Las comunidades rurales feminizadas, en gran medida, producen invaluable riqueza de alimentos que venden en su mayoría a las intermediarias que tienen un puesto fijo, ganado y sacramentado en los mercados municipales, en los tambos o en las calles donde las ferias se han ido consolidando a través de los años y ahora son serpentosas instituciones monopólicas. La feria más grande es la de San Pedro, donde los sábados hay por lo menos 18 cuadras llenas de una oferta tan colorida que es muy visitada por el turismo europeo, entre ellas la Rodríguez, la más famosa.
En la Rodríguez se produce un fenómeno de profunda injusticia: cada fin de semana a las 3 de la mañana llegan productoras de comunidades que no tienen espacio en ningún mercado de la ciudad y se sientan a vender hasta que amanece, que es cuando llegan las propietarias de los puestos (o sea las vendedoras intermediarias) a quitarles sus productos o regatear el precio a fuerza de guardias ofreciendo lo más bajo posible. La tensión dura aproximadamente una hora y quien sale ganando es la intermediaria que se queda con la producción de la agricultora que elige rematar a precio bajo para no tener que volver a su comunidad con la pesada carga. El único lapso de tiempo que vale la pena está antes del amanecer cuando llegan mayoristas de otros pequeños mercados alejados o itinerantes de diferentes barrios, así como de pensiones, restaurantes y hoteles. Aún así, la venta es clandestina como si se tratara de algún tráfico ilegal y no de alimentos cultivados por familias, donde hasta los niños participan aprendiendo desde pequeñitos la ciencia del cultivo que luego de la cosecha plena de triunfo, se traspasa a un ciclo de proscripción cuando acompañan a sus madres a la ciudad y las ven perseguidas, aplastadas y echadas a empujones por el monopolio citadino del comercio indolente.
Lo paradójico es que la ciudad de La Paz tiene casi un millón de habitantes, a lo que se suma la masiva población alteña que baja a trabajar y consumir alimentos durante el día y nunca son suficientes, siempre falta y por lo tanto sube el precio o baja el peso a tal grado que el concepto de libra o kilo en el código balanza de vendedora es casi un cuarto menos, medida ya oficializada por cierta dictadura popular.
En noviembre de 2014 el Gobierno Autónomo Municipal de La Paz aprobó la Ley Autonómica de Seguridad Alimentaria No. 105, que incluye un Comité Municipal de Seguridad Alimentaria con gestión integral y un Plan Municipal de Seguridad Alimentaria tanto para la comercialización como la producción de alimentos sanos, inocuos y beneficiosos que, entre otras estrategias, involucra la promoción de ferias de productores, mercados campesinos y educación a los consumidores.
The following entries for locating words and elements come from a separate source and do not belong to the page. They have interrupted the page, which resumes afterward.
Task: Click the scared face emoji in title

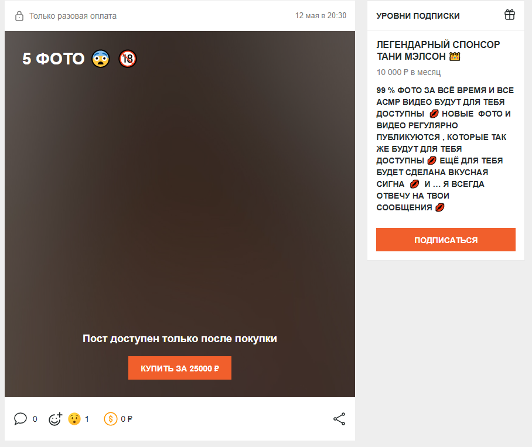Action: click(x=101, y=59)
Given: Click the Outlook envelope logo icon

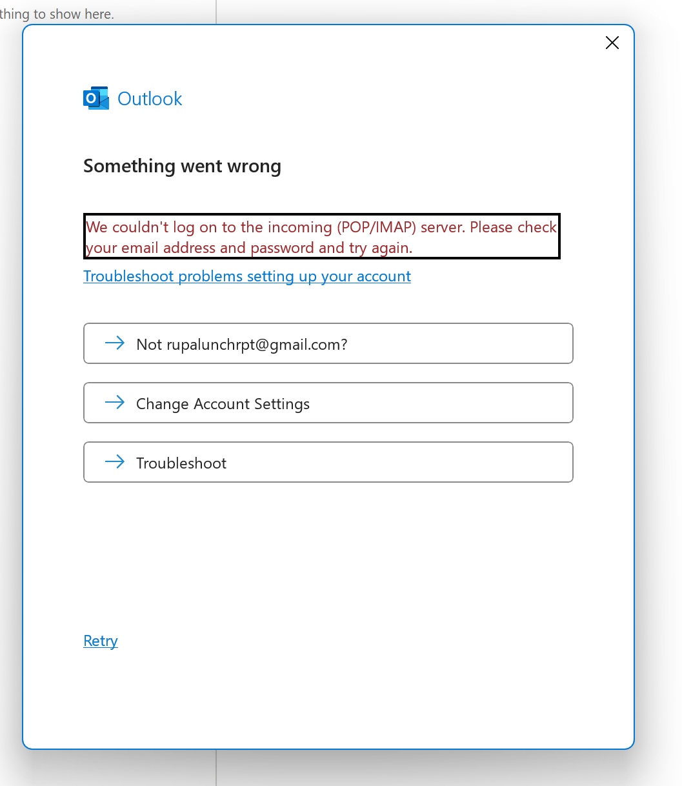Looking at the screenshot, I should pos(96,98).
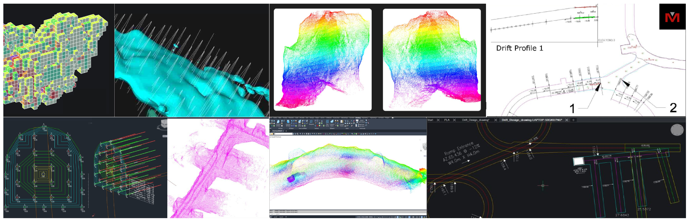Image resolution: width=689 pixels, height=221 pixels.
Task: Click the Construct 3D Raise tool
Action: pyautogui.click(x=278, y=122)
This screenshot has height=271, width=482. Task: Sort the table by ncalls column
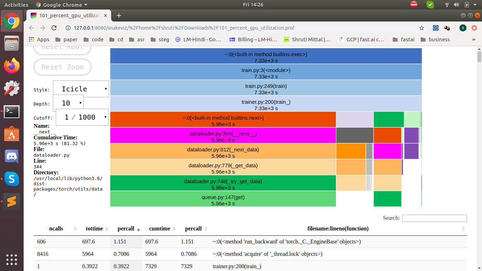point(56,229)
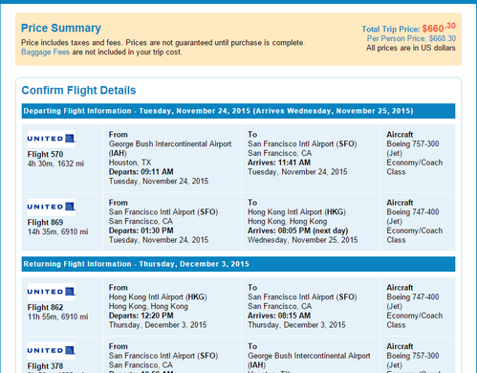The image size is (477, 373).
Task: Click the Returning Flight Information header bar
Action: pos(238,264)
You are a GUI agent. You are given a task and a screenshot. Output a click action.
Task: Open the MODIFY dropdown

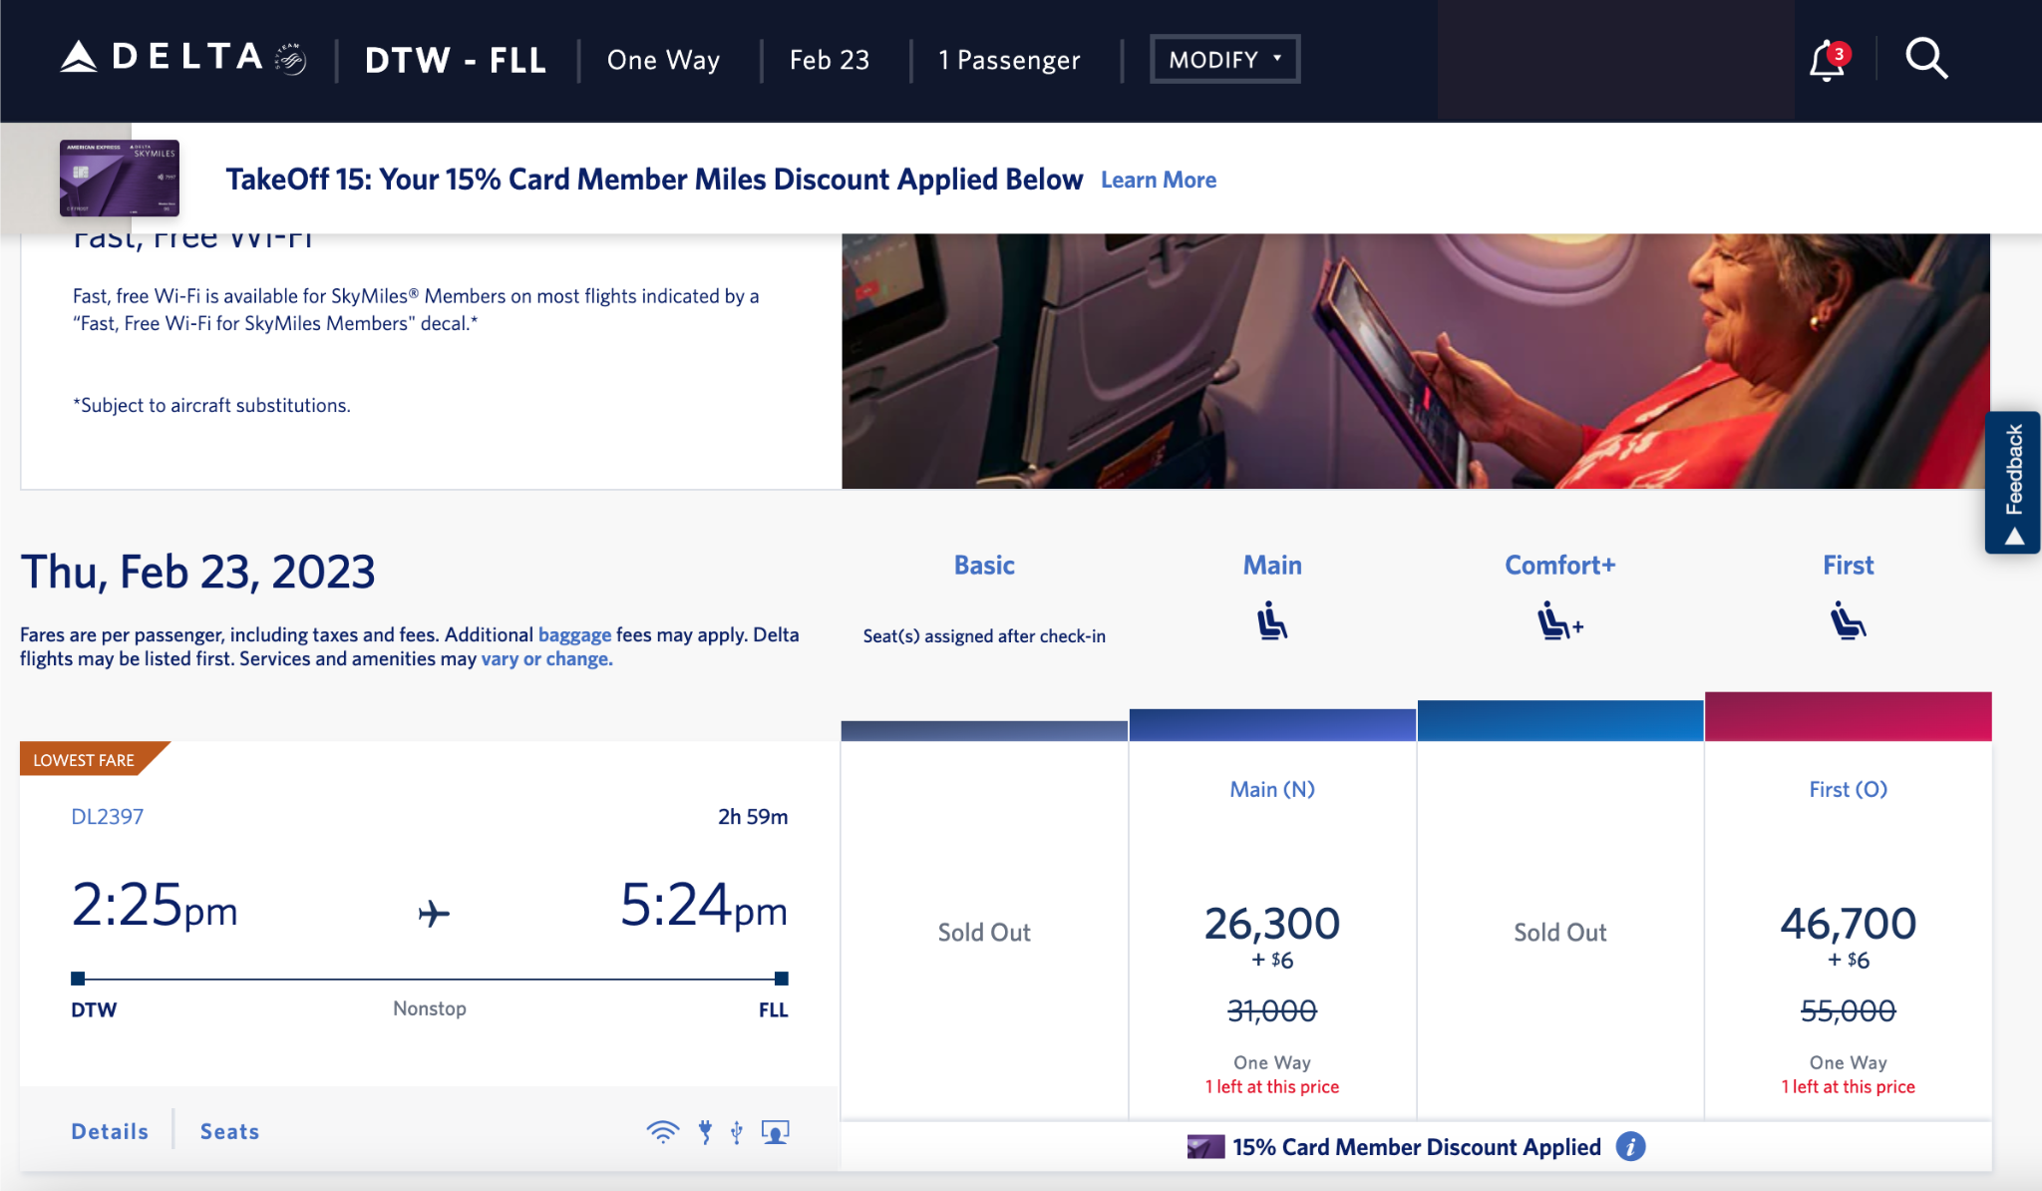coord(1224,59)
Incluso señala la asistencia técnica a la agricultura urbana, periurbana y rural, de tal manera que podríamos incursionar todos en el cultivo de algunas verduras por lo menos con fines didácticos y culturales.
Esta podría ser la ley de la soberanía para abandonar las tensiones, las culpas, los miedos, los regateos y todo el sistema de injusticia alimentaria que vivimos. Y sobre todo para que la ciudad reciba en su mesa con agradecimiento el fruto digno de toda una faena familiar que se necesita fortalecer para luchar contra la importación, el contrabando y la especulación.